Reportikaindonesia.com // Banten – Pasca idul fitri 1447H/2026 disadari atau tidak, disukai ataupun tidak, fenomena regulasi kebijakan publik akan menjadi refleksi indikator teknis mengawal negeri ini menuju Indonesia Emas 2045. Tangerang, 23 Maret 2026.
Peraturan perundang-undangan yang mengatur negeri untuk lebih baik sarat dengan bab, pasal dan sanksi sedemikian disusun untuk membawa pemerintahan yang good governance, bukan lagi merupakan hal yang tabu bahkan di era transformasi digitalisasi informasi ini, seringkali ter-amandemen draft peraturan baru terlahir dari sebuah peristiwa yang viral dan fenomenal, anehnya substansi itu ditemukan saat sulit mencari urgensitas alasan kuat perubahan.
Demikian pula perilaku korupsi di tanah air bisa menyentuh kepada siapa saja tanpa terkecuali, sebab perilaku tersebut dapat diduga berasal dari kesalahan me-refleksikan suatu peristiwa atau kejadian karena tidak disertai spesifikasi teknis sebagai penegakan diagnosa perilaku korupsi.
Dalam konteks makna Idul Fitri, diharapkan tidak semata hanya moment saling memaafkan dan mempererat silaturahim saja, namun seberapa besar kemampuan personal me- refleksikan deretan peristiwa menjadi sebuah maklumat dan fakta integritas menuju perubahan karakter menjadi lebih baik.
Me-refleksi itu sebuah akumulasi dari stimulus susunan syaraf sensorik yang terimplementasi pada aplikasi susunan saraf motorik, apapun itu.
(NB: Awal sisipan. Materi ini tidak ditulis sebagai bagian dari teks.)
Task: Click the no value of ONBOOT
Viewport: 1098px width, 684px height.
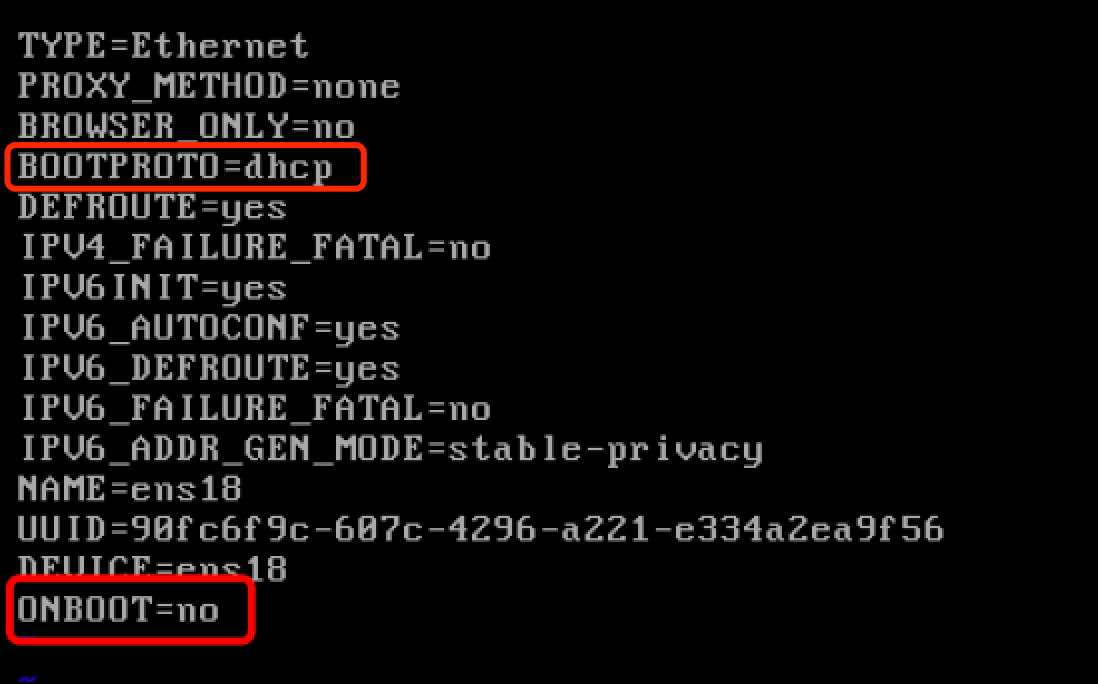Action: 198,610
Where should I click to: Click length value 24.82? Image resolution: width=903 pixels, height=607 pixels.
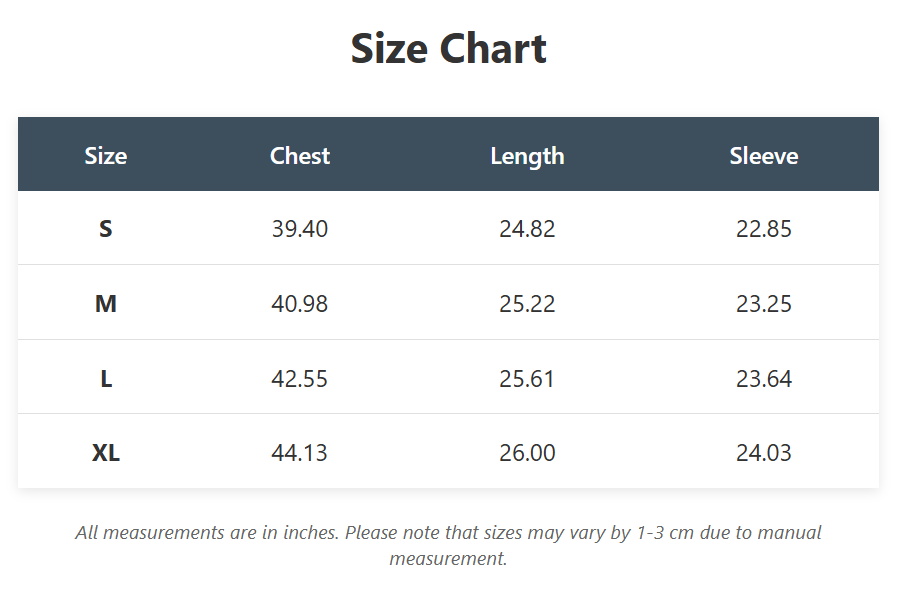pos(527,229)
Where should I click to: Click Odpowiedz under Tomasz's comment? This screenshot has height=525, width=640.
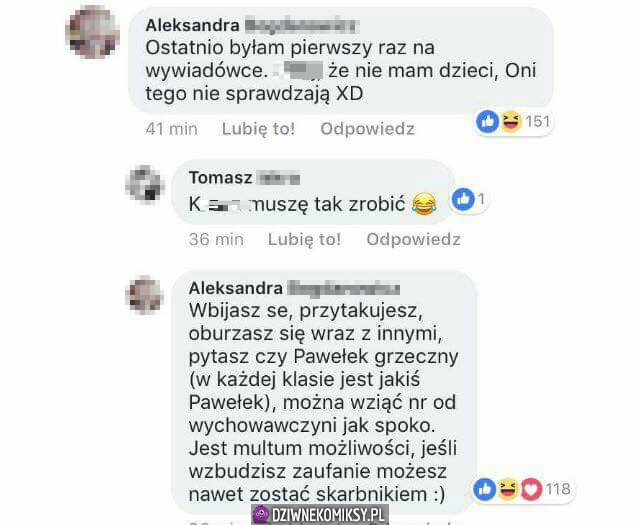(413, 240)
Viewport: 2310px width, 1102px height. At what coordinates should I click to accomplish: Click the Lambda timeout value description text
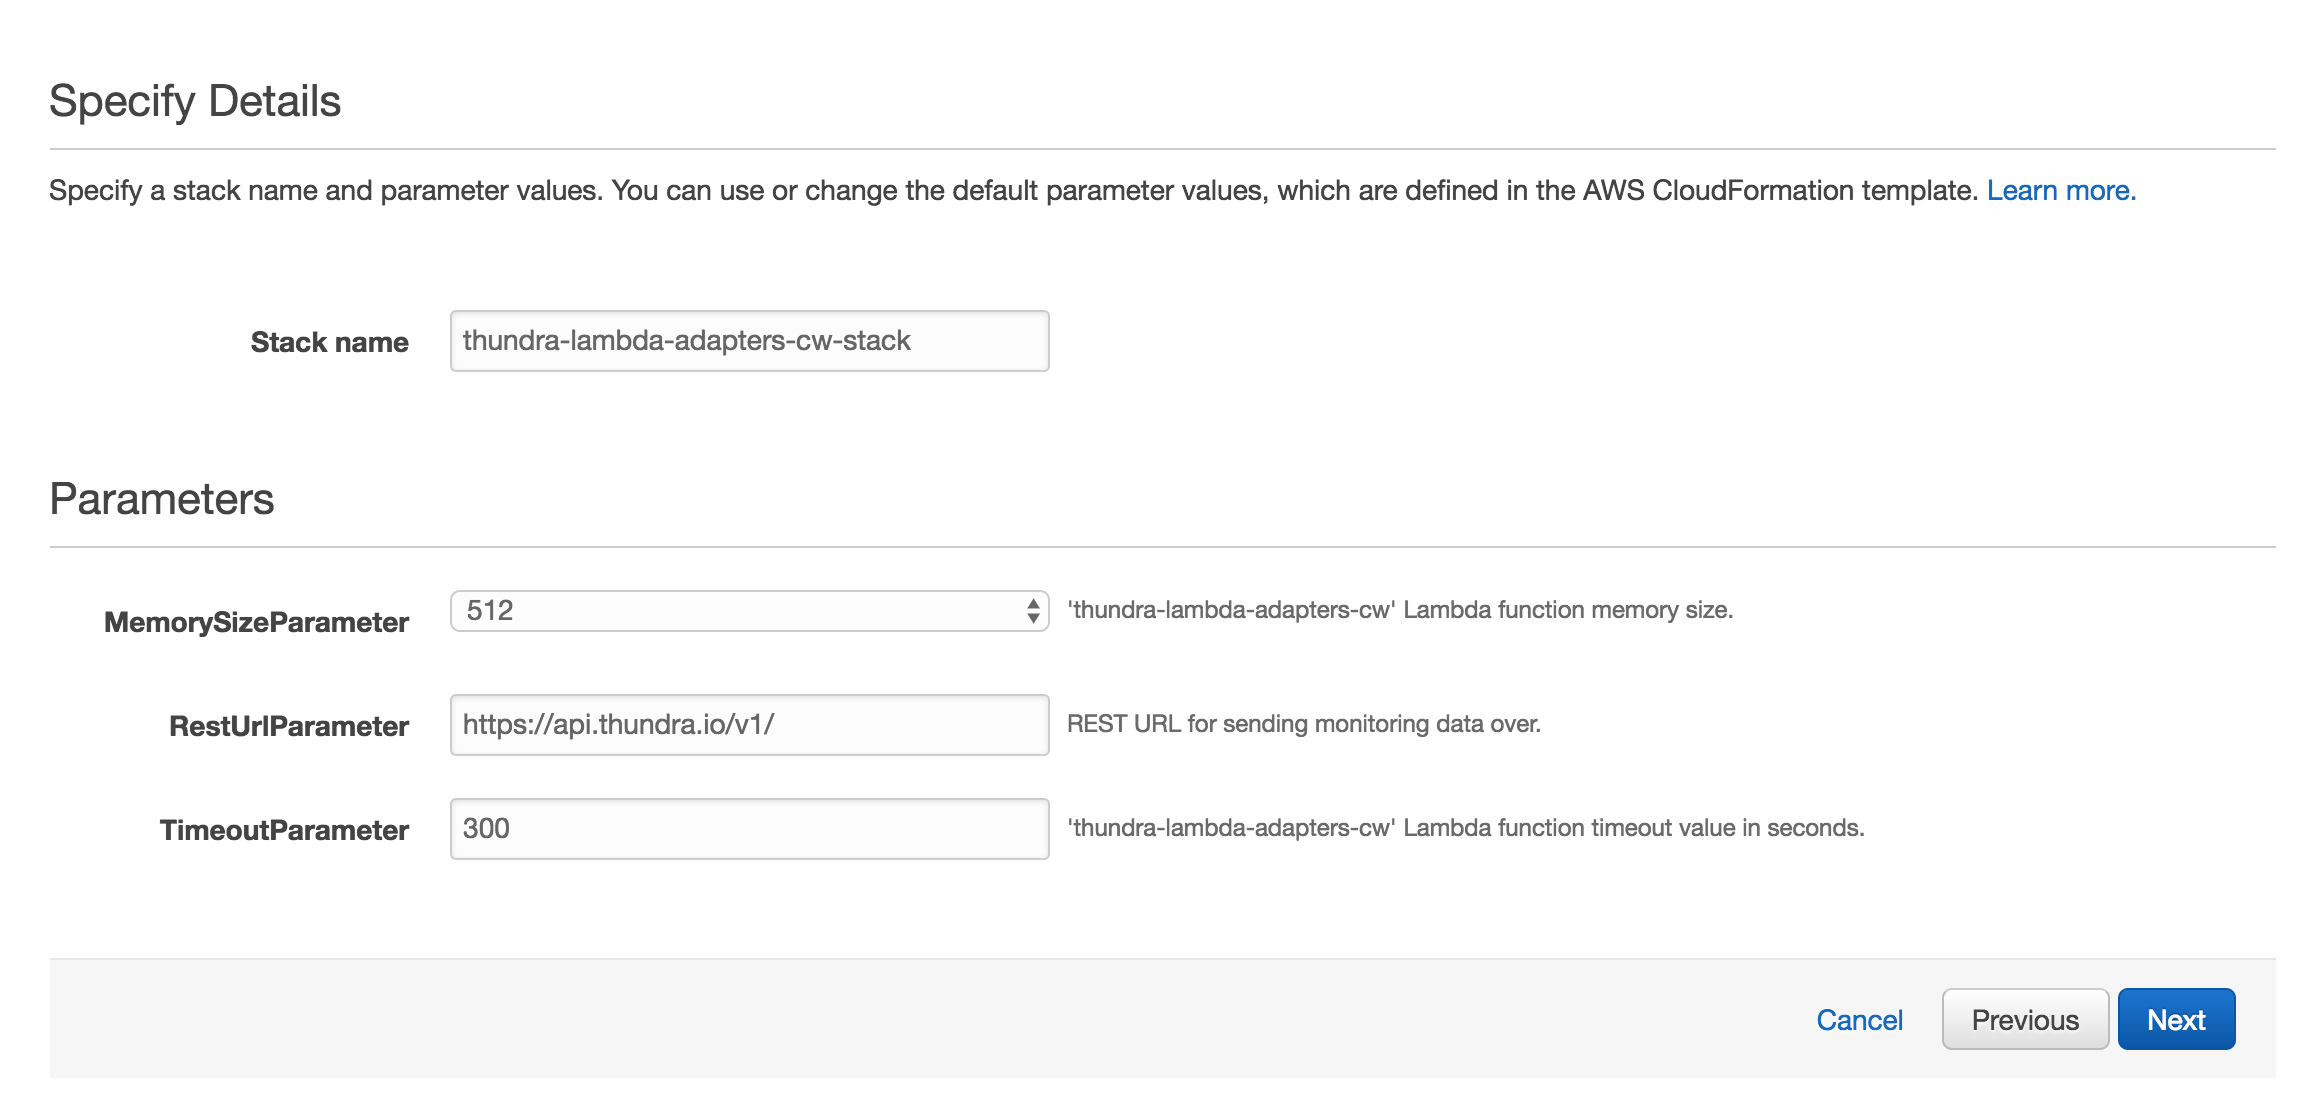pos(1466,828)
Sehingga ini menjadi sangat penting untuk para pengambil kebijakan dan keputusan strategis yang terintegrasi dengan seluruh aspek kehidupan bermasyarakat dan bernegara.
Diwaktu sebentar lagi kita memasuki area agen perubahan negeri ini, Work From Home sudah digaungkan, metode daring satuan pendidikan siap dilaksanakan, kebijakan energi siap ber efesiensi untuk bertahannya negeri ini.
Oleh sebab itu refleksi tidak korupsi menjadi harga mati, jadikan puasa sebulan penuh yang diakhiri dengan idul fitri 1447H/1026 ini sebagai penguat sekaligus maklumat personal untuk mengawal Indonesia Emas Tahun 2045, kalo tidak diawali oleh diri sendiri, lalu oleh siapa lagi, jika tidak dimulai saat ini, kapan lagi.